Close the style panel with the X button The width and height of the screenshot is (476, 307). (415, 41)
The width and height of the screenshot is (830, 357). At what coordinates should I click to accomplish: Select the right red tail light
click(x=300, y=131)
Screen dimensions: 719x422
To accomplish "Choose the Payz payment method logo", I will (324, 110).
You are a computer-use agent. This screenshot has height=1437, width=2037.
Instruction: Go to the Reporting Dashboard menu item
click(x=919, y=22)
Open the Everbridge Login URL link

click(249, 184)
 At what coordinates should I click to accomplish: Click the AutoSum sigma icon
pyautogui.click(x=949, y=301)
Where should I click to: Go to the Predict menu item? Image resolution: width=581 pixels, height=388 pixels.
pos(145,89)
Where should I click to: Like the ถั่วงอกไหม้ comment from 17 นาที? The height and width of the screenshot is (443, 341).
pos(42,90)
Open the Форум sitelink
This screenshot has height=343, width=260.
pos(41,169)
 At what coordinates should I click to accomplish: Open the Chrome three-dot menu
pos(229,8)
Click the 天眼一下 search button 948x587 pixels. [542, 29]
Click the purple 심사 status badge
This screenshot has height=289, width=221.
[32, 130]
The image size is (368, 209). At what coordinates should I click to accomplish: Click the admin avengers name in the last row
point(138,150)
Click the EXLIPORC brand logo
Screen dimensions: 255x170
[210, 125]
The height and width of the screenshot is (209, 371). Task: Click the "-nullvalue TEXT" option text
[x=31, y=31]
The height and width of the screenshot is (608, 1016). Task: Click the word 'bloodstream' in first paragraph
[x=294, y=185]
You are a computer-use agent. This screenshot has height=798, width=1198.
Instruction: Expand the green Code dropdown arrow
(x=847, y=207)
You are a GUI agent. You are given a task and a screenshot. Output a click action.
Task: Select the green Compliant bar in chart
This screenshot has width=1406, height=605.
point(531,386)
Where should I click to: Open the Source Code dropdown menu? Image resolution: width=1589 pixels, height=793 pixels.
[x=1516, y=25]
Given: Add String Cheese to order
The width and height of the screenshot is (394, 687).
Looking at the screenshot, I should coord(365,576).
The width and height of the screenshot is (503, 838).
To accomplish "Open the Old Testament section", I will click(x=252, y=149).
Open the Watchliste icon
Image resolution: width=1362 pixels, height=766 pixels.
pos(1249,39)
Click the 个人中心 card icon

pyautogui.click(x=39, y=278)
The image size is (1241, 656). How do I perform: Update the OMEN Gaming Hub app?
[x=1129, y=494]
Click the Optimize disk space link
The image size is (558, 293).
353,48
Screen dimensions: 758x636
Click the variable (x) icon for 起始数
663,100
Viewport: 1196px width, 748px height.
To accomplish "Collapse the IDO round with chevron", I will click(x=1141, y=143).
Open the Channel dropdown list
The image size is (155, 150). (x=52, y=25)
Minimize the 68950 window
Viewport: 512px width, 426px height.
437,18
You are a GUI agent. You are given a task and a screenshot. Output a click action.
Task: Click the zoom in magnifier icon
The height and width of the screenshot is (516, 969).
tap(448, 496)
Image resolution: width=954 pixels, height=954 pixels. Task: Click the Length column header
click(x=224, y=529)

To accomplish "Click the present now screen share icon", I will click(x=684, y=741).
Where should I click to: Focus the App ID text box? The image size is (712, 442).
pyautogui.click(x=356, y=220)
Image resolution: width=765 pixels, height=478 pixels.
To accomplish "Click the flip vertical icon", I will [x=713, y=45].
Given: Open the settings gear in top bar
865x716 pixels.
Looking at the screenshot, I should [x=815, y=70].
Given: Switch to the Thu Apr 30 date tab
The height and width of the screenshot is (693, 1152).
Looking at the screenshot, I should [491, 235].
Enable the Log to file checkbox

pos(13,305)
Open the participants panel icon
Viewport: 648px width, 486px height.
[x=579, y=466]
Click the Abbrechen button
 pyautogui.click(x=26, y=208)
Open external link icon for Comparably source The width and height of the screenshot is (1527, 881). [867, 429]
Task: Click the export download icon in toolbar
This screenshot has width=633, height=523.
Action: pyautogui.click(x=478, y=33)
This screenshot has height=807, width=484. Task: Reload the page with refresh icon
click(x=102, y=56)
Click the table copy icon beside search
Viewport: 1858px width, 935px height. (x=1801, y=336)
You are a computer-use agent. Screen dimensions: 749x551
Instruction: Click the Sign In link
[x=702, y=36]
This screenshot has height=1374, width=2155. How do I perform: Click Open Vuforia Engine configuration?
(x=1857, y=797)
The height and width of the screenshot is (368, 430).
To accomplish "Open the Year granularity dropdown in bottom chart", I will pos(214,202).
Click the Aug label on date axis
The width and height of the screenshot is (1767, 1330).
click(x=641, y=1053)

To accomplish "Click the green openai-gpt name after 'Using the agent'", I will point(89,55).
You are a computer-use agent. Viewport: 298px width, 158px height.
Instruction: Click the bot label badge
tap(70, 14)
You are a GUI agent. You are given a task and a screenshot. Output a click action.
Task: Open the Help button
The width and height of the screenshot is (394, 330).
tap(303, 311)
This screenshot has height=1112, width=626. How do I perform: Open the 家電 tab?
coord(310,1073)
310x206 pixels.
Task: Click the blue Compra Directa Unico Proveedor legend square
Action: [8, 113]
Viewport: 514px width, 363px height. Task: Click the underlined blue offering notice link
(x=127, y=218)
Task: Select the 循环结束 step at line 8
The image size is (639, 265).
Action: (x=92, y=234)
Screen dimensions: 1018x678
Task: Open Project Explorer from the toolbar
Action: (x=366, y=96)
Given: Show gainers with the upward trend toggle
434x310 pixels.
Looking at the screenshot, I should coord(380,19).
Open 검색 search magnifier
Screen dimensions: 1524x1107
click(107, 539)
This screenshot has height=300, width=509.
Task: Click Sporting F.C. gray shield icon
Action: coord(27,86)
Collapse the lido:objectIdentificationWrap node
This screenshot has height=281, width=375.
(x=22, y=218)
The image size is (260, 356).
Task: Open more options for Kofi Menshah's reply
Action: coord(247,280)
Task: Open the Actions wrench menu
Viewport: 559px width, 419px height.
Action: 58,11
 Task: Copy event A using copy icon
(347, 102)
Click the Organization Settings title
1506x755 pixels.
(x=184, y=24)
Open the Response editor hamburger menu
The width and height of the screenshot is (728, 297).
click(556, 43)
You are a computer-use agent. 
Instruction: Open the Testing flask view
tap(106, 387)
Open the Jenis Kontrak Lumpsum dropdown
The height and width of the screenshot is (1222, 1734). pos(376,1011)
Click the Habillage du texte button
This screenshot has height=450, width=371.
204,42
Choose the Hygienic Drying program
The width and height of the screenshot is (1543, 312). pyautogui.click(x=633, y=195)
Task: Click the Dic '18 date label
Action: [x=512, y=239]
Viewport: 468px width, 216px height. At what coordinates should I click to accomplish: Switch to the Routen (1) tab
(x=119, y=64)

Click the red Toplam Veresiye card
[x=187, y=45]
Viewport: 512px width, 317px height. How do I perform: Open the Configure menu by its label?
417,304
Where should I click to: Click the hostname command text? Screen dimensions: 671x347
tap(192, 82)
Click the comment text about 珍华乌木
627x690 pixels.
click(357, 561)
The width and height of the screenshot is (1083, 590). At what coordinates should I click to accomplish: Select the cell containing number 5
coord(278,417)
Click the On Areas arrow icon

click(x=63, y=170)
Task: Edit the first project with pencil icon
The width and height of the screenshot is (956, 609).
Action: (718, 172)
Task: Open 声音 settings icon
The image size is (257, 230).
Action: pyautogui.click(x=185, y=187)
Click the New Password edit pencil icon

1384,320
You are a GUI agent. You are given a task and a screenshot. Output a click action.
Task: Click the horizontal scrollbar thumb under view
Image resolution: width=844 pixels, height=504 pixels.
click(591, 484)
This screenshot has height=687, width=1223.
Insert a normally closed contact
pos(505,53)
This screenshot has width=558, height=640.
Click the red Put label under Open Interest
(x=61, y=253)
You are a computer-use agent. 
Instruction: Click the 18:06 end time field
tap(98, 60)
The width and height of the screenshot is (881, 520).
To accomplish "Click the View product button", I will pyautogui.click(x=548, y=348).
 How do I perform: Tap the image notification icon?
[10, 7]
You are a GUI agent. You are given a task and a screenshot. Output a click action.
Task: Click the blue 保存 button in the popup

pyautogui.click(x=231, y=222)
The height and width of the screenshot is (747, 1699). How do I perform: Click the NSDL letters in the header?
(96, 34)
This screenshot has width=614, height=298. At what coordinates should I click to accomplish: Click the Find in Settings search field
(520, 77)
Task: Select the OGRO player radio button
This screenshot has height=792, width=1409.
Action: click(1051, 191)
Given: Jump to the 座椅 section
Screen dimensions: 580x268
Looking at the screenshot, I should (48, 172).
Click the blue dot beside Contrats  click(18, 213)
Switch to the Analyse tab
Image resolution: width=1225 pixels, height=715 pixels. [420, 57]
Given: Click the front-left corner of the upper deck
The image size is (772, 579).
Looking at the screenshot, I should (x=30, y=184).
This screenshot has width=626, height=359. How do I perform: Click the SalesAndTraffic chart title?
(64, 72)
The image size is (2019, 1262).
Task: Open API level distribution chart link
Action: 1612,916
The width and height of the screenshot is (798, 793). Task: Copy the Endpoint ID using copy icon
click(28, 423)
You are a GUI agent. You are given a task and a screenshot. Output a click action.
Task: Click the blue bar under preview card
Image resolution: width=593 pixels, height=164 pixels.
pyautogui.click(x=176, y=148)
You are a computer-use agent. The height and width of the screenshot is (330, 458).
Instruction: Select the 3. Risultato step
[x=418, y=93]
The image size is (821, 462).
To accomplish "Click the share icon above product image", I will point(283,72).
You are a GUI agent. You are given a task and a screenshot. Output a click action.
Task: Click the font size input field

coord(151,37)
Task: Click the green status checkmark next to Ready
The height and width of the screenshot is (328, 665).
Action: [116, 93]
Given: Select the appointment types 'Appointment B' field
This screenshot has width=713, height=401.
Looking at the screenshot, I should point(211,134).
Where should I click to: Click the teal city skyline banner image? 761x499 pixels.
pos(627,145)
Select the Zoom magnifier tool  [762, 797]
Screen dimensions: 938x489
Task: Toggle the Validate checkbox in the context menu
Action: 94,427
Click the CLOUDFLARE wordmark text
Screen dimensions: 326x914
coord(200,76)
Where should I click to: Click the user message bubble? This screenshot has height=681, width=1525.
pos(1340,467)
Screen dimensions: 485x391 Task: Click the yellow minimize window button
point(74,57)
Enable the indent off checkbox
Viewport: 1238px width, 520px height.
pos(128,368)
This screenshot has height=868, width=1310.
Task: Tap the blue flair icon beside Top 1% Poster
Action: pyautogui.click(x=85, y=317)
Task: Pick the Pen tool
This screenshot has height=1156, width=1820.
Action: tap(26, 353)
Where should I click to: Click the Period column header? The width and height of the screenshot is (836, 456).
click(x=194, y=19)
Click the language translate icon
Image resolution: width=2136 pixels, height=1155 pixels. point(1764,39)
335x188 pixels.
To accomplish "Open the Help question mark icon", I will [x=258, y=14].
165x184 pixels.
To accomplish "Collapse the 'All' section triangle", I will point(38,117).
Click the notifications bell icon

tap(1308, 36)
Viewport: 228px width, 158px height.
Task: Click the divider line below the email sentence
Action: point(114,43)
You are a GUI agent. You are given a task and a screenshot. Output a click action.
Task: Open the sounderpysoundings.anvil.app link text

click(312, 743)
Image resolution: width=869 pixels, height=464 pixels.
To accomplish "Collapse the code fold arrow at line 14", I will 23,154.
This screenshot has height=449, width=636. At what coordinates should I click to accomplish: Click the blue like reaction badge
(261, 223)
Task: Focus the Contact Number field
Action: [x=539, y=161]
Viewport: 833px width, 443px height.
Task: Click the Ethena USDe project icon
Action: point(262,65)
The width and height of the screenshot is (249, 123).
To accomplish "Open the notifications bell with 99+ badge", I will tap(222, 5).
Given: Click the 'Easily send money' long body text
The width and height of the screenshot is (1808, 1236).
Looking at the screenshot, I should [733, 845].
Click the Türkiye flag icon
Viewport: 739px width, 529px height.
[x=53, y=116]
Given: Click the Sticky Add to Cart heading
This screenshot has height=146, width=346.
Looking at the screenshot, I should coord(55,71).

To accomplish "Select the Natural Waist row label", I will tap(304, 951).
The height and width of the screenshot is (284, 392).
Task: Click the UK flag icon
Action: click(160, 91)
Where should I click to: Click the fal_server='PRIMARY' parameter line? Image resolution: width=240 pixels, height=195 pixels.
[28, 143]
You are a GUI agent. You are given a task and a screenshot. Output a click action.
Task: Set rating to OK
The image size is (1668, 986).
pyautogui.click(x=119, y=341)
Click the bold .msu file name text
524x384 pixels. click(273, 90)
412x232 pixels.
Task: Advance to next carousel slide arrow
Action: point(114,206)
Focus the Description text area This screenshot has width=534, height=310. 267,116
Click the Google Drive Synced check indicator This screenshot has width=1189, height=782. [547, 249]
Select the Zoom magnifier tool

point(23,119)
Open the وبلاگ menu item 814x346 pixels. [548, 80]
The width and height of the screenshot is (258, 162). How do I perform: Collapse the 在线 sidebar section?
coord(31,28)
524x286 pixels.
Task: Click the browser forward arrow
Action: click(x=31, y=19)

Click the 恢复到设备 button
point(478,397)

::::::

Task goal
Rewrite the lines from the first one up to and including the line with "pos(41,169)", changing "menu item" to "menu entry" and leaving everything else the same.

Finished exercise
Close the style panel with the X button The width and height of the screenshot is (476, 307). (415, 41)
The width and height of the screenshot is (830, 357). At what coordinates should I click to accomplish: Select the right red tail light
click(x=300, y=131)
Screen dimensions: 719x422
To accomplish "Choose the Payz payment method logo", I will (324, 110).
You are a computer-use agent. This screenshot has height=1437, width=2037.
Instruction: Go to the Reporting Dashboard menu entry
click(x=919, y=22)
Open the Everbridge Login URL link

click(249, 184)
 At what coordinates should I click to accomplish: Click the AutoSum sigma icon
pyautogui.click(x=949, y=301)
Where should I click to: Go to the Predict menu entry? Image resolution: width=581 pixels, height=388 pixels.
pos(145,89)
Where should I click to: Like the ถั่วงอกไหม้ comment from 17 นาที? The height and width of the screenshot is (443, 341).
pos(42,90)
Open the Форум sitelink
This screenshot has height=343, width=260.
pos(41,169)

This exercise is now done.